No dia 22 de Fevereiro, surgiriam os primeiros casos de contaminação no Norte de Itália, levando ao isolamento de várias localidades. A rápida propagação da covid-19 levou a que, no dia 7 de Março, fosse decretada a quarentena no Norte de Itália, numa área onde residem cerca de 16 milhões de pessoas. A 13 de Março a quarentena alargou-se a todo o país. As notícias e os números de Itália, tornaram clara a gravidade e letalidade da doença: infectados (63 927), mortos (6 077) e curados (7 432), dados de ontem. A experiência em Espanha, e o decreto de quarentena na França, Alemanha, Reino Unido e em quase todo o mundo obrigou-nos a enfrentar a realidade do cisne negro que se abateu sobre todos nós.

A rapidez com que o novo coronavírus se propagou a todo o globo e o desconhecimento da sua natureza tornaram muito difícil uma resposta rápida e eficaz. No caso de uma doença altamente contagiosa, com mortalidade elevada na população idosa, para a qual não há vacina nem tratamento, restam poucas alternativas à quarentena. Talvez pudessem ter sido ganhos alguns dias na compra de ventiladores, equipamentos de protecção individual e outro material médico. Mas não era possível ter esse material em armazém. Nem ter sistemas de saúde dimensionados para responder a um surto pandémico, dado que as necessidades irão sempre depender das suas características (por exemplo, os ventiladores não seriam relevantes no caso do Ébola).
# # #
Exercícios propostos:
1. Transcreva, do texto sobre a covid-19, o trecho que começa em "No dia 22 de" e se estende até "sobre todos nós.".
2. Prossiga o texto sobre a propagação da covid-19 a partir do ponto em que termina.

Material fornecido:
# # #
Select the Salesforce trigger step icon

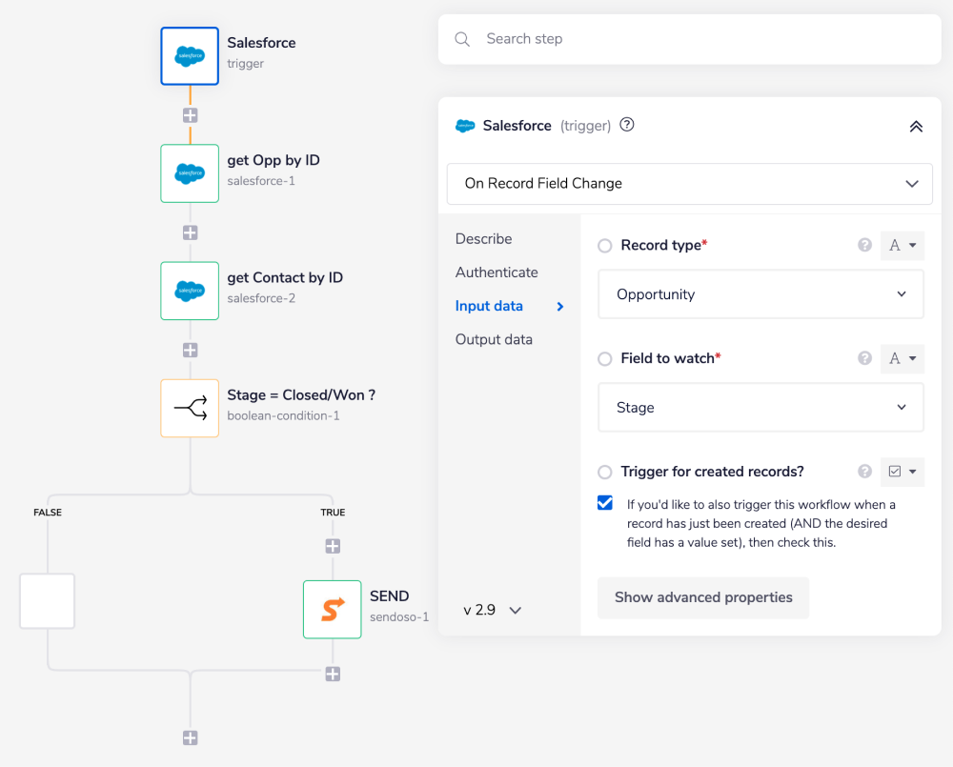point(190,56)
# # #
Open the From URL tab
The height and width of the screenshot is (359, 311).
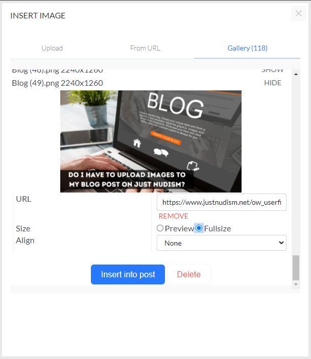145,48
# # #
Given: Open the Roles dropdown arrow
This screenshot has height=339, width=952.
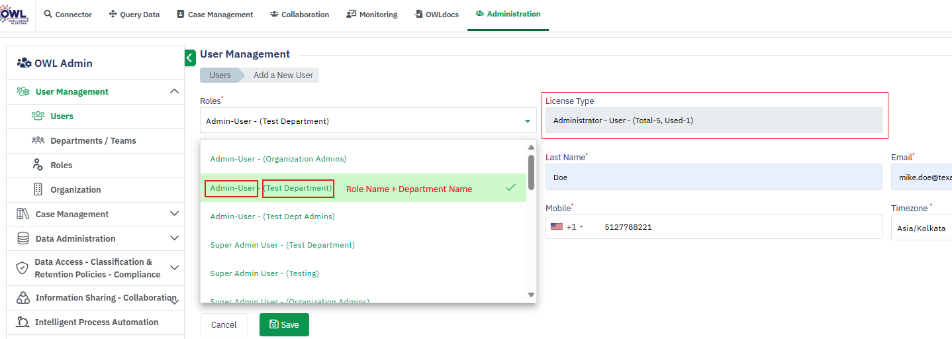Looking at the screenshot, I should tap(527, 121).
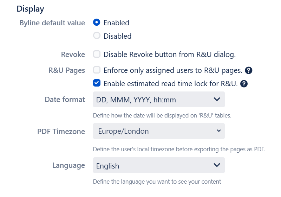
# # #
Respostas por ordem:
1.
No dia 22 de Fevereiro, surgiriam os primeiros casos de contaminação no Norte de Itália, levando ao isolamento de várias localidades. A rápida propagação da covid-19 levou a que, no dia 7 de Março, fosse decretada a quarentena no Norte de Itália, numa área onde residem cerca de 16 milhões de pessoas. A 13 de Março a quarentena alargou-se a todo o país. As notícias e os números de Itália, tornaram clara a gravidade e letalidade da doença: infectados (63 927), mortos (6 077) e curados (7 432), dados de ontem. A experiência em Espanha, e o decreto de quarentena na França, Alemanha, Reino Unido e em quase todo o mundo obrigou-nos a enfrentar a realidade do cisne negro que se abateu sobre todos nós.

2.
No combate à covid-19, precisamos de imaginação para responder rapidamente às necessidades dos hospitais, médicos, enfermeiros e outro pessoal: comprar equipamentos e material a outros países e mobilizar empresas, universidades e centros tecnológicos para suprirem as necessidades existentes. Um dos objectivos da quarentena é dar-nos tempo para essa adaptação.

Na frente económica é também necessária muita imaginação, porque lidamos com uma crise nova, que a humanidade e as economias globalizadas nunca viveram. Esta crise é simultaneamente uma crise de produção, por escassez de mão-de-obra, e é uma crise de procura, porque o consumo diminuiu porque as pessoas estão retidas em casa e as empresas, num ambiente de grande incerteza, não investem. E é uma crise que assola em simultâneo todas as principais economias mundiais.

Esta crise, radicalmente nova, obriga-nos a fazer perguntas sobre o que poderá acontecer e como a poderemos ultrapassar.

Dada a forma aleatória como o vírus afecta os trabalhadores e as empresas, as cadeias de produção e distribuição permanecerão intactas? Com as fronteiras fechadas na Europa, os bens continuarão a fluir e a satisfazer as necessidades essenciais das populações? No caso de escassez de bens, os países europeus privilegiarão os seus cidadãos? Se isso acontecer, haverá retaliações dos outros Estados-membros? Os países poderão reafectar trabalhadores de atividades não essenciais para atividades essenciais? Será possível garantir a triagem dos trabalhadores com as condições sanitárias necessárias para manter empresas em funcionamento? O uso de dados em tempo real será útil para antecipar falhas na produção e distribuição?

Depois da pandemia estar controlada, terão os países condições para aplicar as necessárias medidas de estímulo orçamental e de monetário? Ou terão já gasto todas as munições? Isso implicará uma recuperação mais lenta? Se sim, como poderá ser paga a dívida entretanto contraída? As democracias, em particular as da União Europeia, vão ter a capacidade de organização e coordenação necessárias para combater a pandemia e manter as economias em funcionamento?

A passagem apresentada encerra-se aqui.